Speaker
Description
The RES-NOVA project detects cosmic neutrinos (e.g., Sun, Supernovae) via coherent elastic neutrino-nucleus scattering (CEνNS) using archaeological Pb-based cryogenic detectors. The high CEνNS cross-section and ultra-high radiopurity of archaeological Pb enable a highly sensitive, cm-scale observatory equally sensitive to all neutrino flavors. In its first phase, RES-NOVA plans to operate a (30 cm)³ demonstrator detector. It will detect SN bursts from the entire Milky Way with >3σ sensitivity using PbWO₄ detectors with a 1 keV threshold, precisely constraining main supernova parameters by observing (anti-)νμ/τ.

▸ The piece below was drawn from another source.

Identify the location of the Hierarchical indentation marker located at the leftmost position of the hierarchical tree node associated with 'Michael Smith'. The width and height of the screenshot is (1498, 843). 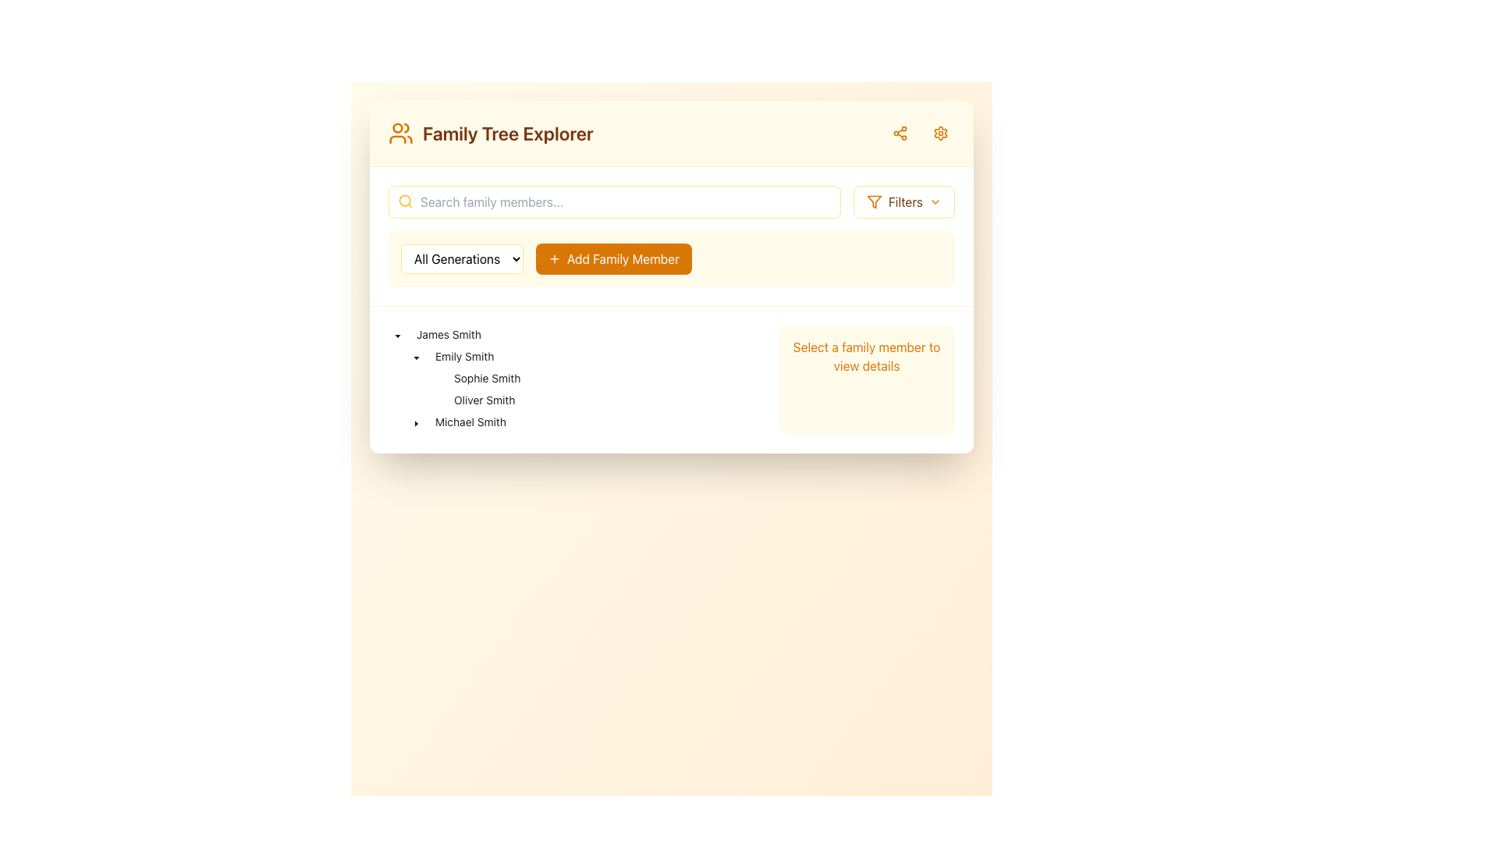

Beyond neutrino detection, RES-NOVA significantly enhances dark matter (DM) detection potential. Pb's large atomic mass and sensitivity to low-energy nuclear recoils make it excellent for detecting DM from our galactic halo. RES-NOVA aims to probe unexplored DM parameter spaces, potentially unveiling new insights into its nature. This dual capability allows important astroparticle physics results even without SN observations.
In this contribution, we outline the potential of this new experimental approach for neutrino and dark matter detection, emphasizing experimental sensitivity and the performance of the first prototype detectors.